Dans le même temps, Abdou Semmar a rapporté très tôt l’enlèvement de Hichem Aboud, sans avoir été en contact ni avec les proches de ce dernier ni avec Me. Dalil Essakali, soulevant ainsi deux hypothèses : soit il a obtenu l’information directement des ravisseurs, soit de ceux qui ont orchestré l’enlèvement.
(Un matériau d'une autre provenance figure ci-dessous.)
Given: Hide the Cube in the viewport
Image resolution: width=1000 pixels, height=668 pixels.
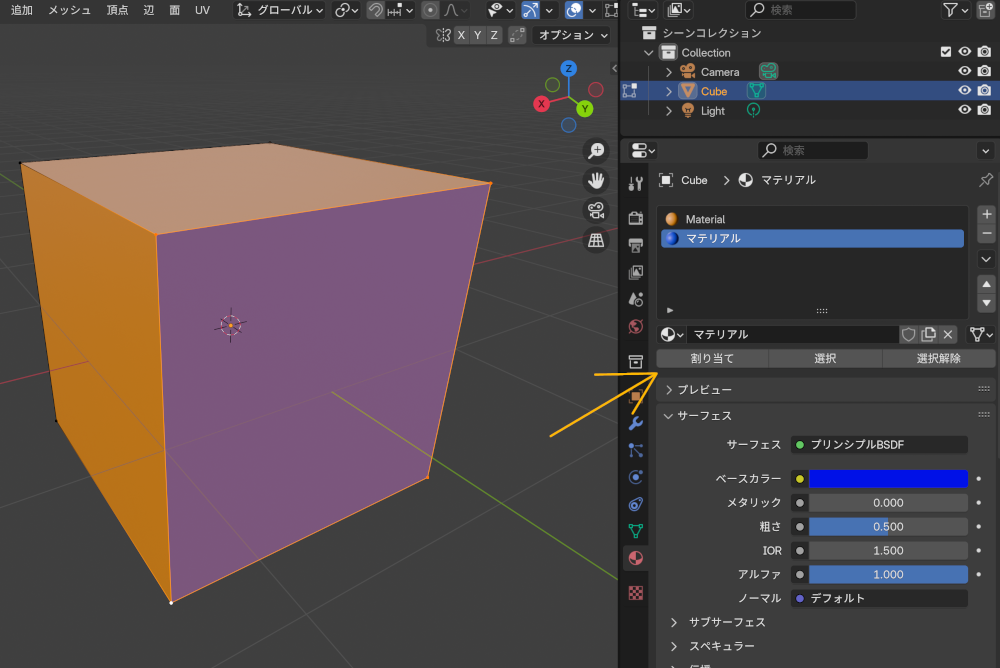Looking at the screenshot, I should [x=964, y=91].
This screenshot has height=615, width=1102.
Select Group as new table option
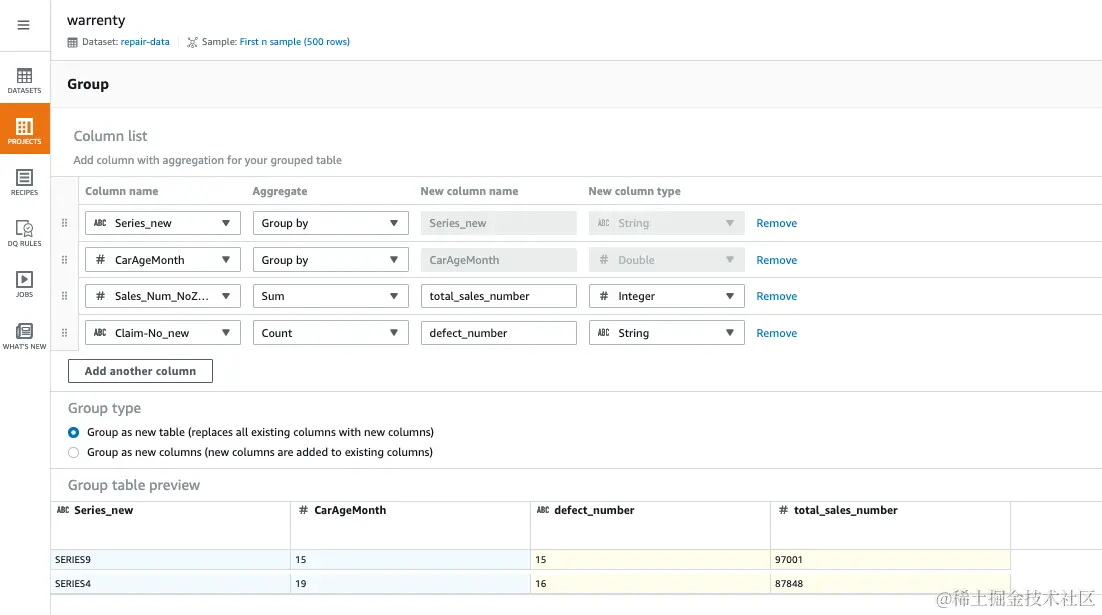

À mesure que l’enquête avance, il devrait fournir des réponses aux autorités judiciaires.

Enfin, dans les jours et semaines qui ont suivi sa libération, Hichem Aboud a été la cible de multiples tentatives de piratage de son compte bancaire et de ses comptes emails, ainsi que de manipulations frauduleuses de ses photos et vidéos dans le but de falsifier des documents et de diffuser des contenus visant à le discréditer.

Cette campagne de désinformation, de diversion et de déstabilisation démontre à quel point il est crucial pour les services de renseignement algériens de dissimuler leur implication dans cette tentative de kidnapping ratée.

Les réactions coordonnées de la France, de l’Union européenne et de l’Espagne témoignent de l’attention croissante portée par la communauté internationale à l’affaire de l’enlèvement de Hichem Aboud qui, une fois les conclusions rendues publiques, pourrait devenir l’un des scandales les plus embarrassants pour le régime algérien depuis l’indépendance.